> [AIM OF THE EXERCISE]:
Starting at the line that contains "Select the ДІТИ ФОРСЕТІ participant tile" in the listing below, write out every line word for word until you have written the line that contains "You are a computer-use agent. 1036x1151".

> [THE DATA]:
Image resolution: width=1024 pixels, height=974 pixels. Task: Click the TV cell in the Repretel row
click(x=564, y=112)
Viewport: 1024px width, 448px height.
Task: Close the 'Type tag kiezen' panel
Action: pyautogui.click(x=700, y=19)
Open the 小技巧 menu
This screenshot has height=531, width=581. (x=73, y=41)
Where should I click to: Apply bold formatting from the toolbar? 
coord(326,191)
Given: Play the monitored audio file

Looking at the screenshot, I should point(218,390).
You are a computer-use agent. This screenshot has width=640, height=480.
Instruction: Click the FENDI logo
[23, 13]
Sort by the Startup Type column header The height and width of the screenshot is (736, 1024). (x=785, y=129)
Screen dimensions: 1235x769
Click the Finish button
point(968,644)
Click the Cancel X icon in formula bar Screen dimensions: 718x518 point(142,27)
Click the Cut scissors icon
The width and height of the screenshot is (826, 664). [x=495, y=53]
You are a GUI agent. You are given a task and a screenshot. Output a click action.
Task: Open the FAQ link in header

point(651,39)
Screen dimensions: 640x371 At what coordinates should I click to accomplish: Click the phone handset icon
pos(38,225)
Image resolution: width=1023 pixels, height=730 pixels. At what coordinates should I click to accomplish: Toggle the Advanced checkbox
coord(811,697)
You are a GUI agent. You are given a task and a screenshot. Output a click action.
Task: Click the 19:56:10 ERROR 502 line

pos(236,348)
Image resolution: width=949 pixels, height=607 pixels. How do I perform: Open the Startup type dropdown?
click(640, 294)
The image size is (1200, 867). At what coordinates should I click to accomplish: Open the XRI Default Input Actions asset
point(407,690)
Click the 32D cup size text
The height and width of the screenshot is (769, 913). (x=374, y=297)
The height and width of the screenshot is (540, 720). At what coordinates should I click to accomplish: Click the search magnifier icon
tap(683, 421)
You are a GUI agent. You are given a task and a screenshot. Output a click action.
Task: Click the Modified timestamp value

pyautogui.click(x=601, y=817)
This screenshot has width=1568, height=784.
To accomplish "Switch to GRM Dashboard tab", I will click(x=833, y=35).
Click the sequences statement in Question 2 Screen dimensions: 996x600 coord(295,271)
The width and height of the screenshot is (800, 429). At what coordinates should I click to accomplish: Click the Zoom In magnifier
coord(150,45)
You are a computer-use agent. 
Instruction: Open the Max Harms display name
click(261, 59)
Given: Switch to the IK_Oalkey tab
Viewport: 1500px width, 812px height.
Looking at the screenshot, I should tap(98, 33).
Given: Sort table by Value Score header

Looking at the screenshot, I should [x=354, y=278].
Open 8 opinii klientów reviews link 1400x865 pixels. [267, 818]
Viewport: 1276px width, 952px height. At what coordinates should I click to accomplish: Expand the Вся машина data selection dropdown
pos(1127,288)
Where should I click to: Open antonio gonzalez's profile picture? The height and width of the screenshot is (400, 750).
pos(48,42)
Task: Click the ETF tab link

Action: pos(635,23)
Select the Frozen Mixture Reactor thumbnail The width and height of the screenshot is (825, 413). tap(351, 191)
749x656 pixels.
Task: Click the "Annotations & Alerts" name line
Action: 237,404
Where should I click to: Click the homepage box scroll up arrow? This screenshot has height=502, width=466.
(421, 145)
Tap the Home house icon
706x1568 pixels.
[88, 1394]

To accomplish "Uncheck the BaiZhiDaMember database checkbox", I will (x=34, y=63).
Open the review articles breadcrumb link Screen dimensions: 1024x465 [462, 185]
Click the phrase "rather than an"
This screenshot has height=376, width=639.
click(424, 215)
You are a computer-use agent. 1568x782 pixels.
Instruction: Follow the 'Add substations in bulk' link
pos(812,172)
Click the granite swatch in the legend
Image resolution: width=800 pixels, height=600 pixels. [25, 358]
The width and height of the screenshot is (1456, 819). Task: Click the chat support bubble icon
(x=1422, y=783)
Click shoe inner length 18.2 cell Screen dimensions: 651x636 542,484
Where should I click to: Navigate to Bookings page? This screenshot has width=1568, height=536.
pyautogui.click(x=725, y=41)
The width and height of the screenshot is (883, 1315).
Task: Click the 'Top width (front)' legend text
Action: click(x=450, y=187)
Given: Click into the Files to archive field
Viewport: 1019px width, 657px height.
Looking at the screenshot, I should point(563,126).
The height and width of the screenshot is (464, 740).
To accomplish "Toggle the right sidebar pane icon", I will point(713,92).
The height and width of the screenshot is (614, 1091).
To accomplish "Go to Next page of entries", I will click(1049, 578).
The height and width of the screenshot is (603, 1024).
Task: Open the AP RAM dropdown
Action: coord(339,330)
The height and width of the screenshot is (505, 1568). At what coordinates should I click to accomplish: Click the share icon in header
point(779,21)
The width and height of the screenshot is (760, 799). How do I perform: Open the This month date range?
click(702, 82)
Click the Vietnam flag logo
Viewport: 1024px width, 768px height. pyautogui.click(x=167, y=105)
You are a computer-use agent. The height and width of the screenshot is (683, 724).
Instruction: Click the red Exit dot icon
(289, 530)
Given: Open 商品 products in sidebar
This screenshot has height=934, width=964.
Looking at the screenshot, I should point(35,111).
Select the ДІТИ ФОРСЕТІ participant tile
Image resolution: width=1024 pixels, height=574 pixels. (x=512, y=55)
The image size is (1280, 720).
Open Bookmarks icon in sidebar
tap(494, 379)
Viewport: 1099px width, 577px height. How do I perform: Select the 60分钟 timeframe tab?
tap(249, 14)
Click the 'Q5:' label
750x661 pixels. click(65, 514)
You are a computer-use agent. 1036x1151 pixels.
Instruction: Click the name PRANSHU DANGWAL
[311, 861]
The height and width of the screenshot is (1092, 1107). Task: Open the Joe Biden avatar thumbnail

> [ANSWER BOX]:
Select the ДІТИ ФОРСЕТІ participant tile
Image resolution: width=1024 pixels, height=574 pixels. (x=512, y=55)
The image size is (1280, 720).
Open Bookmarks icon in sidebar
tap(494, 379)
Viewport: 1099px width, 577px height. How do I perform: Select the 60分钟 timeframe tab?
tap(249, 14)
Click the 'Q5:' label
750x661 pixels. click(65, 514)
You are a computer-use agent. 1036x1151 pixels.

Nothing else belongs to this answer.